Collected data entries:
-.-.-

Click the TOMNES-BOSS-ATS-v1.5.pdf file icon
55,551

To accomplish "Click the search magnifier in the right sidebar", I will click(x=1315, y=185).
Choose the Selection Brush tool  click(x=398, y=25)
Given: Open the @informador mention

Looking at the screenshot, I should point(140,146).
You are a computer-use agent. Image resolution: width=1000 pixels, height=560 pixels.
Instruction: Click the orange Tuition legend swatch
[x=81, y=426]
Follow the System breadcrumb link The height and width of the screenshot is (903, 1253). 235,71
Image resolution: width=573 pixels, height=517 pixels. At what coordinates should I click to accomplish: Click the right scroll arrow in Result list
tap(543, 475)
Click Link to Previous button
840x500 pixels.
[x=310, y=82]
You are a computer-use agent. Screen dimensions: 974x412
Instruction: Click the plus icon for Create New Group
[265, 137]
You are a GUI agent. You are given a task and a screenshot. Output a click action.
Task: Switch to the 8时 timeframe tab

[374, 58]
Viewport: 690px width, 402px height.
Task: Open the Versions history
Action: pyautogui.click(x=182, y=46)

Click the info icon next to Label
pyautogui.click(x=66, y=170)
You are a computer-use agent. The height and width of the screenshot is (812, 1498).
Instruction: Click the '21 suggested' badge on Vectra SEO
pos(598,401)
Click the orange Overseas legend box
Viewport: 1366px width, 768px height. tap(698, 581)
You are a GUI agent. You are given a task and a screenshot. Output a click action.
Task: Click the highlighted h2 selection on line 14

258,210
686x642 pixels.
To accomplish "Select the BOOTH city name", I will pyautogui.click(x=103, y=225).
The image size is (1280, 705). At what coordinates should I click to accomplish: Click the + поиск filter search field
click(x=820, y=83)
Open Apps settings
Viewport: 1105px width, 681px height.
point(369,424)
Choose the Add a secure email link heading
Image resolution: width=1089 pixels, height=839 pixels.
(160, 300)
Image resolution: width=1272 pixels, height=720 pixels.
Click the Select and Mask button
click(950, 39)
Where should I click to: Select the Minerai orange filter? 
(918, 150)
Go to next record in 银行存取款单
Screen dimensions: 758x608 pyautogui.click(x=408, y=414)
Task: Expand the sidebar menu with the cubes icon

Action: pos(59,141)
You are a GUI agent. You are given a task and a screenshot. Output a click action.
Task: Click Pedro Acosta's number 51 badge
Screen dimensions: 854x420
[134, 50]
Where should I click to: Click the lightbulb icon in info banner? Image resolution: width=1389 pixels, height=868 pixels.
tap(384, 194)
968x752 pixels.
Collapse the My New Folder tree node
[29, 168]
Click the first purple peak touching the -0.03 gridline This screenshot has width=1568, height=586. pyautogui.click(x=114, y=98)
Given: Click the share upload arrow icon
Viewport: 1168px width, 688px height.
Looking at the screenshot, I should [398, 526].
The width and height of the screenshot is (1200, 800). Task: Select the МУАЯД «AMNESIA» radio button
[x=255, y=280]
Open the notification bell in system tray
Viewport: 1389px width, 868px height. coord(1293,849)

-.-.-

Instructions to follow - An exact repeat of all the records is required.

Your response -
Click the TOMNES-BOSS-ATS-v1.5.pdf file icon
55,551

To accomplish "Click the search magnifier in the right sidebar", I will click(x=1315, y=185).
Choose the Selection Brush tool  click(x=398, y=25)
Given: Open the @informador mention

Looking at the screenshot, I should point(140,146).
You are a computer-use agent. Image resolution: width=1000 pixels, height=560 pixels.
Instruction: Click the orange Tuition legend swatch
[x=81, y=426]
Follow the System breadcrumb link The height and width of the screenshot is (903, 1253). 235,71
Image resolution: width=573 pixels, height=517 pixels. At what coordinates should I click to accomplish: Click the right scroll arrow in Result list
tap(543, 475)
Click Link to Previous button
840x500 pixels.
[x=310, y=82]
You are a computer-use agent. Screen dimensions: 974x412
Instruction: Click the plus icon for Create New Group
[265, 137]
You are a GUI agent. You are given a task and a screenshot. Output a click action.
Task: Switch to the 8时 timeframe tab

[374, 58]
Viewport: 690px width, 402px height.
Task: Open the Versions history
Action: pyautogui.click(x=182, y=46)

Click the info icon next to Label
pyautogui.click(x=66, y=170)
You are a computer-use agent. The height and width of the screenshot is (812, 1498).
Instruction: Click the '21 suggested' badge on Vectra SEO
pos(598,401)
Click the orange Overseas legend box
Viewport: 1366px width, 768px height. tap(698, 581)
You are a GUI agent. You are given a task and a screenshot. Output a click action.
Task: Click the highlighted h2 selection on line 14

258,210
686x642 pixels.
To accomplish "Select the BOOTH city name", I will pyautogui.click(x=103, y=225).
The image size is (1280, 705). At what coordinates should I click to accomplish: Click the + поиск filter search field
click(x=820, y=83)
Open Apps settings
Viewport: 1105px width, 681px height.
point(369,424)
Choose the Add a secure email link heading
Image resolution: width=1089 pixels, height=839 pixels.
(160, 300)
Image resolution: width=1272 pixels, height=720 pixels.
Click the Select and Mask button
click(950, 39)
Where should I click to: Select the Minerai orange filter? 
(918, 150)
Go to next record in 银行存取款单
Screen dimensions: 758x608 pyautogui.click(x=408, y=414)
Task: Expand the sidebar menu with the cubes icon

Action: pos(59,141)
You are a GUI agent. You are given a task and a screenshot. Output a click action.
Task: Click Pedro Acosta's number 51 badge
Screen dimensions: 854x420
[134, 50]
Where should I click to: Click the lightbulb icon in info banner? Image resolution: width=1389 pixels, height=868 pixels.
tap(384, 194)
968x752 pixels.
Collapse the My New Folder tree node
[29, 168]
Click the first purple peak touching the -0.03 gridline This screenshot has width=1568, height=586. pyautogui.click(x=114, y=98)
Given: Click the share upload arrow icon
Viewport: 1168px width, 688px height.
Looking at the screenshot, I should [398, 526].
The width and height of the screenshot is (1200, 800). Task: Select the МУАЯД «AMNESIA» radio button
[x=255, y=280]
Open the notification bell in system tray
Viewport: 1389px width, 868px height. coord(1293,849)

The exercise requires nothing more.